NP composed of P-type semiconductor region 10 and N-type semiconductor region 8
An NPN transistor 32 is formed by the N junction. In addition, the P-type semiconductor region 10 and the N-type semiconductor region 8
A PNP type transistor 34 is formed by a PNP junction composed of the isolation region 6 of the P type semiconductor region.
Then, the emitter electrode 20 and the electrode 26 are short-circuited,
The electrode 28 is connected to the lowest potential by a reference potential point, that is, ground.

According to this structure, the P-type semiconductor region 14 is the collector region formed by the P-type semiconductor region 10.
It can completely surround the periphery and the bottom of the emitter region. As a result, the base capacitor can be reduced and the width of the base can be reduced, and the transition frequency f
_T can be improved.

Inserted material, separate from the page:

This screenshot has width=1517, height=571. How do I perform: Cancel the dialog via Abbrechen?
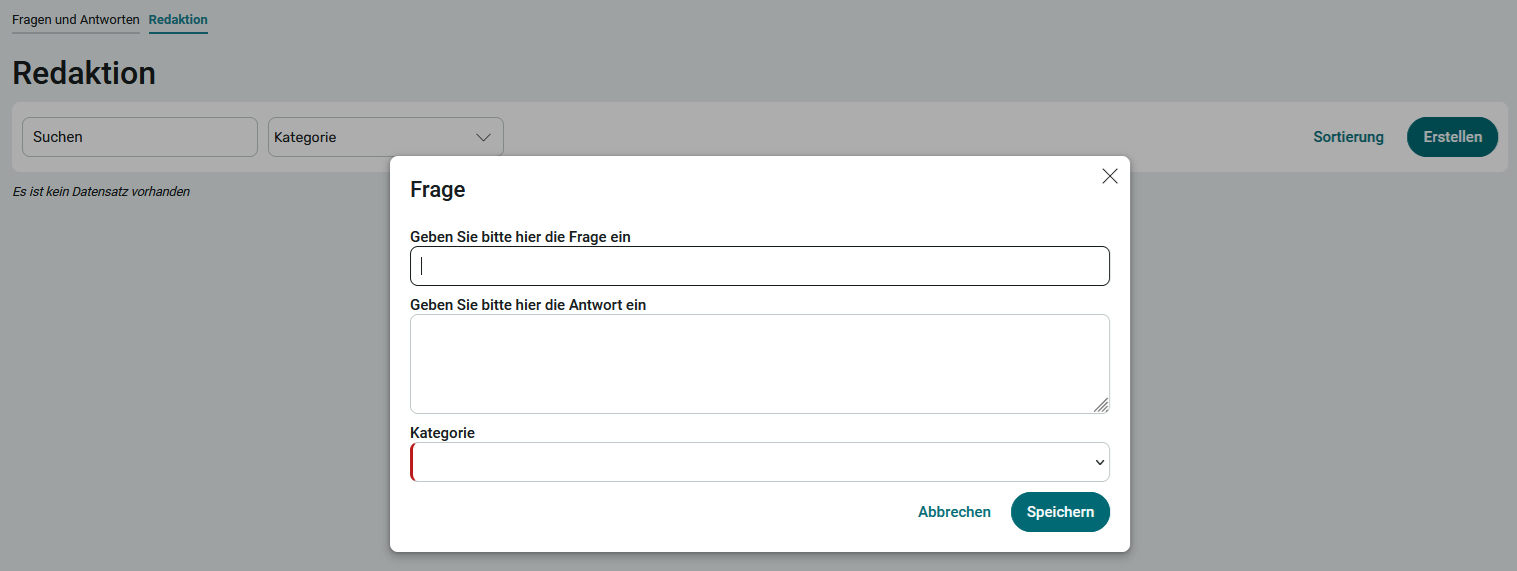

That is, it is possible to prevent the switching speed from being lowered due to the charging and discharging of the base capacitor as in the conventional device.

Since the emitter electrode 20 and the electrode 26 are short-circuited, when the transistor 30 enters the saturation region, the transistor 32 becomes conductive and current flows from the collector to the emitter, so that the transistor 30 enters the saturation region. Can be prevented, and the transistor 30 can always prevent the transition to the saturation region. As a result, excessive carrier injection can be suppressed, the storage time can be shortened, and the switching speed can be improved.

Further, since the base of the transistor 34 connected to the collector of the transistor 30 is connected to the high potential side and the transistor 30 is always in the non-conductive state when the transistor 30 is in the operating state, the collector of the transistor 30 is always in the non-conductive state. It is kept floating from the reference potential (GND). Since the collector potential is floating above the reference potential in this way, it is not clamped as in the past,
There is an advantage that there are no restrictions on circuit usage.

Moreover, according to such a structure, a high current amplification factor can be obtained, and it can be used as a high gain amplifying element as well as a switching element.

[0017]

As described above, according to the present invention, it is possible to reduce the base capacitor, prevent the entry into the saturation region, and improve the switching speed.

[Brief description of drawings]

FIG. 1 is a circuit diagram showing an embodiment of a transistor device of the present invention.

2 is a cross-sectional view of the transistor device shown in FIG.

[Explanation of sign]

 30 first transistor 32 third transistor 34 second transistor

Claims (1)

[Claims] 1. A second transistor is connected in series to the first transistor, and the base of the second transistor is connected to the base of the first transistor between the bases of the first and second transistors. The third transistor forming the forward direction is connected, and the base of the second transistor and the non-grounded side terminal of the first transistor are shared, and the base of the third transistor is connected to the first and the third transistors. A transistor device characterized in that it is connected to the intermediate connection point of the two transistors.